There are many things I immensely enjoyed in my youth that I wish my first grandchild—a bubbly one-year-old girl—could enjoy, too: Catching dragonflies that came in various sizes and colors, watching birds and butterflies, and marveling at crawling creatures like snails and centipedes.
But the dragonflies seem to have all disappeared while the butterflies, snails, even the birds, are now a rarity, especially in urban centers.
Back then, too, at this time of the year, the cold breeze would be a happy reminder that Christmas was close. These days, although we are barely a month and a half away from Christmas, the daytime heat almost feels like summer. Fierce typhoons reaching level 5 have never happened until of late.
What is the world coming to?
Global warming, according to studies, has made many animal and plant species extinct. The global temperatures have risen by about 1.3 degrees Celsius (2.3 degrees Fahrenheit). Without doubt, if global temperatures continue to rise, not only will more devastating typhoons in the level of ‘‘Yolanda,’’ “Karen’’ and ‘‘Lawin’’ visit us. Food supply will be significantly reduced too as fishes and other marine life dwindle with the heating of the oceans and as agricultural products get destroyed by stronger typhoons and pests that thrive on rising temperatures.

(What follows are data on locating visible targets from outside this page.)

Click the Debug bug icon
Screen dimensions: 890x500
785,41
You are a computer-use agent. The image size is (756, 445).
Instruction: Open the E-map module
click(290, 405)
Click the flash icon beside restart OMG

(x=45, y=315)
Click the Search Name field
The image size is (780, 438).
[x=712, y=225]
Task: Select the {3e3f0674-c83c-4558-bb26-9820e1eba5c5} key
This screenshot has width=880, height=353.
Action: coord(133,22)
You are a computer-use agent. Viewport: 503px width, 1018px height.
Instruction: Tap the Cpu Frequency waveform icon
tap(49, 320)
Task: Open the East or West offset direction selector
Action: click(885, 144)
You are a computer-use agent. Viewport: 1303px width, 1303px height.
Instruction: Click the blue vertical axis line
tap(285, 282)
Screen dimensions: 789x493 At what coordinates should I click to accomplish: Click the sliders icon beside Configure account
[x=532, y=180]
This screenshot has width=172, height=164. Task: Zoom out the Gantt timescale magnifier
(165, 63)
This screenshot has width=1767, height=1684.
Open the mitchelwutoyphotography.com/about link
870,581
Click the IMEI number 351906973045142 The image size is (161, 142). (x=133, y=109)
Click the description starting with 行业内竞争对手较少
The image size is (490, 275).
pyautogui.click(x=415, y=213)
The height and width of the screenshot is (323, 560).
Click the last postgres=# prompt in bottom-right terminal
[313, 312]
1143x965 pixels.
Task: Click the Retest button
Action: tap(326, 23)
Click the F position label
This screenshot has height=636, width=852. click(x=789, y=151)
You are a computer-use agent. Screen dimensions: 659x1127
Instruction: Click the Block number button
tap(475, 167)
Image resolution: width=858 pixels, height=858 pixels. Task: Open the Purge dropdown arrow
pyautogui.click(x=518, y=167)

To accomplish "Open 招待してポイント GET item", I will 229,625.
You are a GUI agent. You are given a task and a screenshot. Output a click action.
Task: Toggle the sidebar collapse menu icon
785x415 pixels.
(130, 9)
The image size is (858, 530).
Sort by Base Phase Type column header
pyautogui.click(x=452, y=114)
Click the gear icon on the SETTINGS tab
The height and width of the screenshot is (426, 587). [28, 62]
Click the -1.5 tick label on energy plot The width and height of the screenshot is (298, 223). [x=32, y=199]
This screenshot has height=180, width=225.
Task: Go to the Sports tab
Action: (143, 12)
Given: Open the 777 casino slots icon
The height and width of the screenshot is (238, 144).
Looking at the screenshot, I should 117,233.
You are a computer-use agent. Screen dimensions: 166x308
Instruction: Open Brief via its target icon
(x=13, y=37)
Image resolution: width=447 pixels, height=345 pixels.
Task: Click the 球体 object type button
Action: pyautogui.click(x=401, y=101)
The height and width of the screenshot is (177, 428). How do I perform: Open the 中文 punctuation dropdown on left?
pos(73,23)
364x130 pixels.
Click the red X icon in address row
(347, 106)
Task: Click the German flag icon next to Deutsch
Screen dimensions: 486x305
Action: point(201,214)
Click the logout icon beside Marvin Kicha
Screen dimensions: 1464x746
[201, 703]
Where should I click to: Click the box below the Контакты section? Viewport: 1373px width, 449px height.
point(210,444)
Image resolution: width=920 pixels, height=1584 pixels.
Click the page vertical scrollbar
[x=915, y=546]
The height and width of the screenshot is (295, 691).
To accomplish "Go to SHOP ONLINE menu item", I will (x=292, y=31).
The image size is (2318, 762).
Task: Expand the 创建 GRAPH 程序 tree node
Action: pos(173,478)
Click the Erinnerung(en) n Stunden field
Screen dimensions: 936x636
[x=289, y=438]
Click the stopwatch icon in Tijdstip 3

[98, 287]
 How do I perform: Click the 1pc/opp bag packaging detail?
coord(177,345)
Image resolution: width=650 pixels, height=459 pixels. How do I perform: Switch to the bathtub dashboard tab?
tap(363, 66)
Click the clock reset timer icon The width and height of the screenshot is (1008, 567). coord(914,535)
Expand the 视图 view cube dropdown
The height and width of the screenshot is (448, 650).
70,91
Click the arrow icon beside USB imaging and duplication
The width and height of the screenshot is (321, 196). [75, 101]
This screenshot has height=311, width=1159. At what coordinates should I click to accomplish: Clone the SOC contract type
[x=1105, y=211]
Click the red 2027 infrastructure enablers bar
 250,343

Global warming slowly began in the 18th to the 19th century during Europe’s industrial revolution. Then, when the Europeans conquered the new world which is now America, industries sprouted to manufacture anything and everything for man’s convenience. Then China, India, Brazil, Canada, Indonesia, Australia and Russia followed suit. Together, these countries generate more than half of the earth’s gas emissions. The carbon and pollutant emissions from these countries resulted in the covering of the earth’s atmosphere which, in turn, trap the sun’s heat on earth as the sun’s rays are unable to bounce out.
What’s unfortunate is that developing countries like the Philippines, which hardly contribute to the emission of gases into the atmosphere, are at the receiving end of disasters because they are the least equipped and least able to adapt and respond to climate disasters.
Fortunately, on 12 December 2015, 195 countries of the world, including the biggest emitters of pollutant gases—the United States of America, China and the European Union with its 28 member-states, signed the Paris Agreement under the United Nations Framework Convention on Climate Change. The Philippines, although a signatory, has yet to ratify the treaty which already came into force on the 4th of November this year. The condition for the coming into force of the Paris accord was that at least 55 countries that produce 55 percent of the world’s greenhouse gas emissions should ratify it. China and the US alone account for 40 percent of global emissions.
The Paris Agreement aims to reduce the steady rise of global temperatures by 1.5 to 2 percent Celsius by reducing emissions; to strengthen societies in adapting to the impact of climate change. Under it, developed countries will mobilize $100 billion per year by 2020 to provide assistance to countries that may suffer as a result of climate change disasters. This is especially true for developing countries.
So why is President Rodrigo R. Duterte hesitant in ratifying the Paris Agreement? The Agreement is not perfect in some respects. Think-tanks such as the World Pensions Council have observed that the agreement is predicated on an assumption that member-states of the UN, including the high polluters, will somehow drive down their carbon pollution voluntarily and assiduously even if the Agreement has no binding enforcement mechanism to measure and control carbon dioxide emissions; or penalties, or fiscal pressure such as a carbon tax for bad behavior. Only a system of name and shame can be done and nothing else.
Yet, as former US vice president and climate advocate Al Gore said, no agreement is perfect. If we ratify, we stand to benefit together with all the other countries of the world which ratified the treaty. If we do not ratify, we stand alone even as we cannot help being a victim of climate-change disasters. By ratifying, we will have an opportunity to make the countries that have caused temperatures to rise and climate-change to happen account for the damage they have caused and will cause. By ratifying, we also stand to gain from the development of renewable energy sources as investments are expected to pour in this direction.
The terrestrial and marine species already destroyed by climate change may perhaps never come back. It is my hope, though, that my one-year-old grandchild will still get to enjoy what remains of our natural wealth—our forests, wildlife, beautiful beaches and countless bodies of fresh water. This is possible if the rise of world temperatures can be controlled.